The vice president was speaking at the opening of the 16th Assembly of the Indonesian Communion of Churches (PGI), the nation's largest Christian organisation, which hosts a major gathering every four years in different parts of the archipelago.
"Radicalism does not align with the nature of Indonesia's culture and values. Our country always appreciates differences," he said at Gunung Sitoli , Nias's capital city, on November 11th. "In fact, that is one of our foundations. Letting radicalism grow means that we are letting go of our foundation."
He added that it was crucial that everyone contribute to Indonesia's future and development.
"If radicalism continues, we will not able to develop. Therefore, we need to unite to fight radicalism, injustice, and poverty in Indonesia. Without uniting ourselves, we will fail," Kalla said.
"Injustice and poverty can trigger radicalism. Therefore, we need to work on all aspects within all elements of society."
To combat these problems, the government recently launched card-based programmes aimed at bringing health,welfareand educational benefits to millions of people.
Event participant Dona Aritonang said Kalla's comments should resonate with all Indonesians.
"His speech generally calls for people to work together, to unite and understand and acknowledge differences," Dona told Khabar Southeast Asia, adding that Kalla's speech was well-accepted by the audience. "We need to work together and put aside our religious and ethnic differences."
PGI General Secretary Gomar Gultom said the message of tolerance is always promoted by his organisation, which includes both Protestants and Catholics.
"We will continue to embrace our religious practices by living in tolerance. We are also continuing to build our capacity at the national level to encourage other people to reject extreme fundamentalism and radicalism," he told Khabar.
Gomar added that PGI will work with other religions as well.

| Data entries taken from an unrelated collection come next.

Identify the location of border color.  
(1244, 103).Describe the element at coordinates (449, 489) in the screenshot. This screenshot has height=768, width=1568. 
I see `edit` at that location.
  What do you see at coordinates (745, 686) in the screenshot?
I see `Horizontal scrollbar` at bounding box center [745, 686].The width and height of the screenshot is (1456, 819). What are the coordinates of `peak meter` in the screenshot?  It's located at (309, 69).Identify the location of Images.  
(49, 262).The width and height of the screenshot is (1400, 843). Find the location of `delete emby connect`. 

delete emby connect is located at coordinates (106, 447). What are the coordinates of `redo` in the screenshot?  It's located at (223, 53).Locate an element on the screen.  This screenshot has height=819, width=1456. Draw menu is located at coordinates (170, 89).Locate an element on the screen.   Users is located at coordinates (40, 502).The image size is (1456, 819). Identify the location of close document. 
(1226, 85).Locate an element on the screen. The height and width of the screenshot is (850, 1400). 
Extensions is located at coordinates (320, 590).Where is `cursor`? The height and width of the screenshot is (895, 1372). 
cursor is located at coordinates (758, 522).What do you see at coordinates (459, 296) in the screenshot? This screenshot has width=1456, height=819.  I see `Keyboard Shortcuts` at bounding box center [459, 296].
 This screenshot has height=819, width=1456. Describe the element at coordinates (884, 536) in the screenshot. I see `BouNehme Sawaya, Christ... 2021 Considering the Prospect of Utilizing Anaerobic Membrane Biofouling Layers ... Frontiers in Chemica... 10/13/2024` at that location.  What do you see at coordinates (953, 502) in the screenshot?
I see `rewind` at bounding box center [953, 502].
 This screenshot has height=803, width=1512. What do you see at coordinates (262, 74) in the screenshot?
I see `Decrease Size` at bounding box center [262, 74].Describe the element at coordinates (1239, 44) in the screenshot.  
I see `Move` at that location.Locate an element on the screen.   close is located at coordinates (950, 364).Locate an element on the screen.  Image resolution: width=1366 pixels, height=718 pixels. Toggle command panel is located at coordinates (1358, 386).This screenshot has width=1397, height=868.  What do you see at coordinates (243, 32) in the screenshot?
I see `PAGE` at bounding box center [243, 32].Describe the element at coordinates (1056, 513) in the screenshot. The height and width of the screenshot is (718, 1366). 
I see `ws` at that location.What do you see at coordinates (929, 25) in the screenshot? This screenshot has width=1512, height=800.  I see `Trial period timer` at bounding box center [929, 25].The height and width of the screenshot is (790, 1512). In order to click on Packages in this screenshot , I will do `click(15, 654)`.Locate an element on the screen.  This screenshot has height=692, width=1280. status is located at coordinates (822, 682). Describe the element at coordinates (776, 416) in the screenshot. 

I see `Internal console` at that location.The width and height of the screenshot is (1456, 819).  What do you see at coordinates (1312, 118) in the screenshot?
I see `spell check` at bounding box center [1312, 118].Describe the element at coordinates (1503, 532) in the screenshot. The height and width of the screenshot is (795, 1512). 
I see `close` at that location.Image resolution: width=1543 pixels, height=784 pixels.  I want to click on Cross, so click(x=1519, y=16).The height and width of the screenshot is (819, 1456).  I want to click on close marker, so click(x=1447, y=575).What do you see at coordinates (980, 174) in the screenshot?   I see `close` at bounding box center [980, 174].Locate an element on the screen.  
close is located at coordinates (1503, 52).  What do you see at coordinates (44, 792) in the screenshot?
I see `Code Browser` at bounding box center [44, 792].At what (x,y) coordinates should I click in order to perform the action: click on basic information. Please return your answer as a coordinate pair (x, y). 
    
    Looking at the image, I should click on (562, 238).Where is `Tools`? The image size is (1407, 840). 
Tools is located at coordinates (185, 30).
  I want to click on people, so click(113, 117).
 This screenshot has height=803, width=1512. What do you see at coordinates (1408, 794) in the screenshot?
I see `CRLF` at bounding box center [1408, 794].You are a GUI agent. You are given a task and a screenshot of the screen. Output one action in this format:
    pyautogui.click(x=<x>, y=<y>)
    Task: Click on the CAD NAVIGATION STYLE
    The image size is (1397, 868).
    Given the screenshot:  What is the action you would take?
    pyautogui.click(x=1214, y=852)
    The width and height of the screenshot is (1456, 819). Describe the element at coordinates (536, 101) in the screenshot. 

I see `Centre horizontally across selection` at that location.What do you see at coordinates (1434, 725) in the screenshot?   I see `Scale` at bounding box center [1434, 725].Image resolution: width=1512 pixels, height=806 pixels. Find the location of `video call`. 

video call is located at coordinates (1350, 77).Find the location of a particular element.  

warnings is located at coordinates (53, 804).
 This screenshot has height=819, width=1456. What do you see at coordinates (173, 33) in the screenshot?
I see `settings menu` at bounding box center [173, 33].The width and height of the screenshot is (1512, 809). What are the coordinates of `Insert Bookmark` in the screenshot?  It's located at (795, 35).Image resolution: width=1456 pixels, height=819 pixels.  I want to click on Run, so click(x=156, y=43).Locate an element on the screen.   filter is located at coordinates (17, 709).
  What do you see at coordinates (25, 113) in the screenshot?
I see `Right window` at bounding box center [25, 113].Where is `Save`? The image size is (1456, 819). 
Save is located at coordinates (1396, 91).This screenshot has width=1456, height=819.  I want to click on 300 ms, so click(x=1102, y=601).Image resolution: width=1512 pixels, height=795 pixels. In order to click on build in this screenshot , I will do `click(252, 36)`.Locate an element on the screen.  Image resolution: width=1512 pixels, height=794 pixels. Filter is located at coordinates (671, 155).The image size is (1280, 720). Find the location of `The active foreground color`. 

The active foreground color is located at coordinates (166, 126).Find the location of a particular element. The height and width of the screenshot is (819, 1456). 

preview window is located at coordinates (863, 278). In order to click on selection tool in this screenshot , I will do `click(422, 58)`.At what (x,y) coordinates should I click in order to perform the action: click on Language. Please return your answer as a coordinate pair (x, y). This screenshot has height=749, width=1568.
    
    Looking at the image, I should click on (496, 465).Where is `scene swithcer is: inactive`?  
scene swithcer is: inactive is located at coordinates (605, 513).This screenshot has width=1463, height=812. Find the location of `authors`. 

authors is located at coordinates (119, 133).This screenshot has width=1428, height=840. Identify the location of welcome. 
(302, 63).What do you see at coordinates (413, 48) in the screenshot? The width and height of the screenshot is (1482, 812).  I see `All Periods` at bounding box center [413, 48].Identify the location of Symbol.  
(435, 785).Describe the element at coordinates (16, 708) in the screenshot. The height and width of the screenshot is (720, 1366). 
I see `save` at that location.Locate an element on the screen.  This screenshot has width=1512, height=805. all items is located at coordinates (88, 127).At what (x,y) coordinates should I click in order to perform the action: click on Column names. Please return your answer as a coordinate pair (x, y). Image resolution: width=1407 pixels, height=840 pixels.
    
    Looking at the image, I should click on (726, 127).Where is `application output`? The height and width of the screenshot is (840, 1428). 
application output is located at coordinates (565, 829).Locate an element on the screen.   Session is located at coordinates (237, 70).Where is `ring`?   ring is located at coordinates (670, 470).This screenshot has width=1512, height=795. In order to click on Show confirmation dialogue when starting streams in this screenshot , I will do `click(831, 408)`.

"We want to ensure that we have the same goals in keeping peace and tolerance in our country, as we all agree that security is key for development," he said.
PGI Executive Secretary Jeirry Sumampow said they will work hand-in-hand with the government and the community to address poverty, injustice and radicalism.
"We are one country, one nation, one language," he said.
Ahmad Fajar Razak, a Muslim cleric in North Sumatra, said Kalla's speeches inspired listeners of all faiths.
"We agree that education and unity are important factors that we need to work with," he told Khabar.